[Information given]

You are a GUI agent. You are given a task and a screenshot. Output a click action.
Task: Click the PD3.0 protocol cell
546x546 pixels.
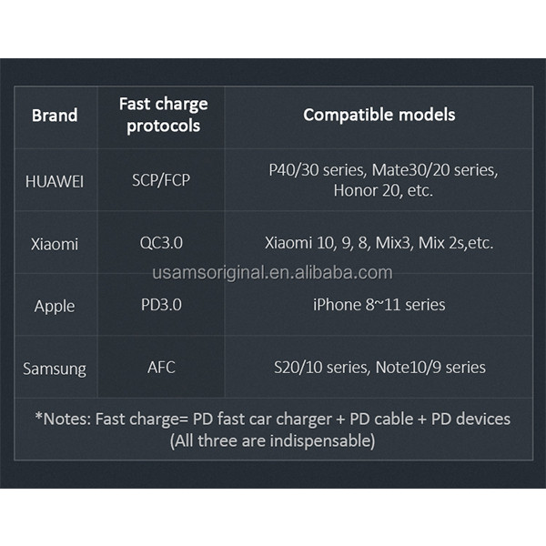point(162,305)
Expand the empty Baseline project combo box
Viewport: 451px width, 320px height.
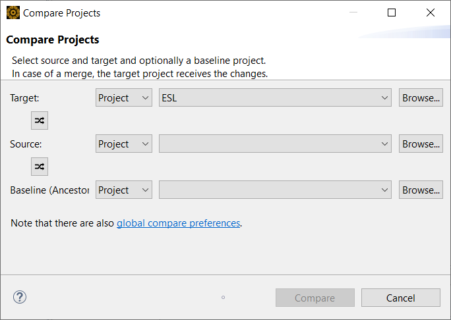click(275, 190)

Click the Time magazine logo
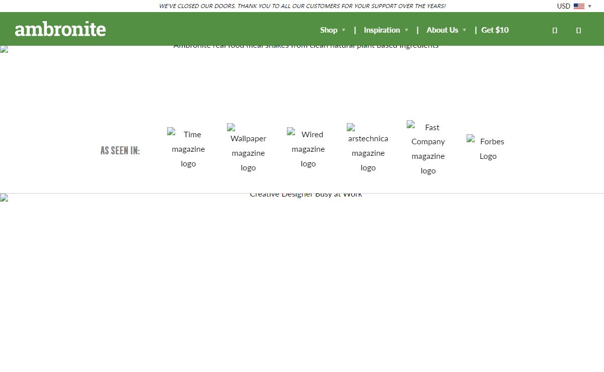[x=188, y=149]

[/Information given]

Please output all the data exactly as given, with the pictures omitted.

# Response to the task
You are a GUI agent. You are given a task and a screenshot. Output a click action.
Task: Click the PD3.0 protocol cell
546x546 pixels.
point(162,305)
Expand the empty Baseline project combo box
Viewport: 451px width, 320px height.
click(275, 190)

Click the Time magazine logo
[x=188, y=149]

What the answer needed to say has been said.